* START *

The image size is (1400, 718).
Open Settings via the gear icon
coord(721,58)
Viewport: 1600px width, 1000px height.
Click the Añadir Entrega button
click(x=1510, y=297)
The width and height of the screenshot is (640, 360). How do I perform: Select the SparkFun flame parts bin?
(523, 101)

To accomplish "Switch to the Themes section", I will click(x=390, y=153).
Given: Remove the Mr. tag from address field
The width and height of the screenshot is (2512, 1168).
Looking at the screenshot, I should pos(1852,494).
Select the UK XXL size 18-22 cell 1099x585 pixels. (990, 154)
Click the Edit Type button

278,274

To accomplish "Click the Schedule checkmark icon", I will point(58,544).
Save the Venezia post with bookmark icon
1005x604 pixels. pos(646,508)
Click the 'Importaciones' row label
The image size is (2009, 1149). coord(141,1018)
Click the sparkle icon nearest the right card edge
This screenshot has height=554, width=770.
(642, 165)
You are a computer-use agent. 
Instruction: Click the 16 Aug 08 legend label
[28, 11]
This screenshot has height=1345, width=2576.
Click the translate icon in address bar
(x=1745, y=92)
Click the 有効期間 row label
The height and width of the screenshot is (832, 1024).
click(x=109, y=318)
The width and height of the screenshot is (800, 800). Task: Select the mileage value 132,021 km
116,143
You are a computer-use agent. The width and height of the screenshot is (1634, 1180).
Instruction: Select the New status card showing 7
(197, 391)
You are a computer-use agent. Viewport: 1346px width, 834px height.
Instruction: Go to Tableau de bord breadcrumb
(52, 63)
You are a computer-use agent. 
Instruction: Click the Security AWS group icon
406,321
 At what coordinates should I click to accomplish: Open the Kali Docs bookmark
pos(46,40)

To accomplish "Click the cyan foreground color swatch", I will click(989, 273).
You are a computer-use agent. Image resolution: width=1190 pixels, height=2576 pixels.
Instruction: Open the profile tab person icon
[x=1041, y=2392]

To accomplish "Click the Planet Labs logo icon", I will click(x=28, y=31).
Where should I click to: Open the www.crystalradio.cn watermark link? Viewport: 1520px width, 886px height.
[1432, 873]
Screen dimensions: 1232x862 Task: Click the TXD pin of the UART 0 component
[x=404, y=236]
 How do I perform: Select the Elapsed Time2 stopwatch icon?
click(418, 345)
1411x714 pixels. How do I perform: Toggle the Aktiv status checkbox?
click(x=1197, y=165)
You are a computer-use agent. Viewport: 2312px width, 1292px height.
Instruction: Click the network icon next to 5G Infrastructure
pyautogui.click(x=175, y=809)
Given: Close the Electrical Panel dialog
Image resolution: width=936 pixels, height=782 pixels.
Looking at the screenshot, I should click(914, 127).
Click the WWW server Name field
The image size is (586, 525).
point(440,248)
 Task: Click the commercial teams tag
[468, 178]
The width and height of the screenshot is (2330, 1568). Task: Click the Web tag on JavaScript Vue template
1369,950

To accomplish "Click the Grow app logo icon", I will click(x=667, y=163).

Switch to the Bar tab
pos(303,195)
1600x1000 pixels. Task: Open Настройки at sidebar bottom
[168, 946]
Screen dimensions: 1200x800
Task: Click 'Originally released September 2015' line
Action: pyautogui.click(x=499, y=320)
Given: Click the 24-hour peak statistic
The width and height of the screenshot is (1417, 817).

* END *

- SHORT TASK
Can you reproduce every entry above word for word, from the first through the last?

- RESULT OF THE TASK
The image size is (1400, 718).
Open Settings via the gear icon
coord(721,58)
Viewport: 1600px width, 1000px height.
Click the Añadir Entrega button
click(x=1510, y=297)
The width and height of the screenshot is (640, 360). How do I perform: Select the SparkFun flame parts bin?
(523, 101)

To accomplish "Switch to the Themes section", I will click(x=390, y=153).
Given: Remove the Mr. tag from address field
The width and height of the screenshot is (2512, 1168).
Looking at the screenshot, I should pos(1852,494).
Select the UK XXL size 18-22 cell 1099x585 pixels. (990, 154)
Click the Edit Type button

278,274

To accomplish "Click the Schedule checkmark icon", I will point(58,544).
Save the Venezia post with bookmark icon
1005x604 pixels. pos(646,508)
Click the 'Importaciones' row label
The image size is (2009, 1149). coord(141,1018)
Click the sparkle icon nearest the right card edge
This screenshot has height=554, width=770.
(642, 165)
You are a computer-use agent. 
Instruction: Click the 16 Aug 08 legend label
[28, 11]
This screenshot has height=1345, width=2576.
Click the translate icon in address bar
(x=1745, y=92)
Click the 有効期間 row label
The height and width of the screenshot is (832, 1024).
click(x=109, y=318)
The width and height of the screenshot is (800, 800). Task: Select the mileage value 132,021 km
116,143
You are a computer-use agent. The width and height of the screenshot is (1634, 1180).
Instruction: Select the New status card showing 7
(197, 391)
You are a computer-use agent. Viewport: 1346px width, 834px height.
Instruction: Go to Tableau de bord breadcrumb
(52, 63)
You are a computer-use agent. 
Instruction: Click the Security AWS group icon
406,321
 At what coordinates should I click to accomplish: Open the Kali Docs bookmark
pos(46,40)

To accomplish "Click the cyan foreground color swatch", I will click(989, 273).
You are a computer-use agent. Image resolution: width=1190 pixels, height=2576 pixels.
Instruction: Open the profile tab person icon
[x=1041, y=2392]

To accomplish "Click the Planet Labs logo icon", I will click(x=28, y=31).
Where should I click to: Open the www.crystalradio.cn watermark link? Viewport: 1520px width, 886px height.
[1432, 873]
Screen dimensions: 1232x862 Task: Click the TXD pin of the UART 0 component
[x=404, y=236]
 How do I perform: Select the Elapsed Time2 stopwatch icon?
click(418, 345)
1411x714 pixels. How do I perform: Toggle the Aktiv status checkbox?
click(x=1197, y=165)
You are a computer-use agent. Viewport: 2312px width, 1292px height.
Instruction: Click the network icon next to 5G Infrastructure
pyautogui.click(x=175, y=809)
Given: Close the Electrical Panel dialog
Image resolution: width=936 pixels, height=782 pixels.
Looking at the screenshot, I should click(914, 127).
Click the WWW server Name field
The image size is (586, 525).
point(440,248)
 Task: Click the commercial teams tag
[468, 178]
The width and height of the screenshot is (2330, 1568). Task: Click the Web tag on JavaScript Vue template
1369,950

To accomplish "Click the Grow app logo icon", I will click(x=667, y=163).

Switch to the Bar tab
pos(303,195)
1600x1000 pixels. Task: Open Настройки at sidebar bottom
[168, 946]
Screen dimensions: 1200x800
Task: Click 'Originally released September 2015' line
Action: pyautogui.click(x=499, y=320)
Given: Click the 24-hour peak statistic
The width and height of the screenshot is (1417, 817).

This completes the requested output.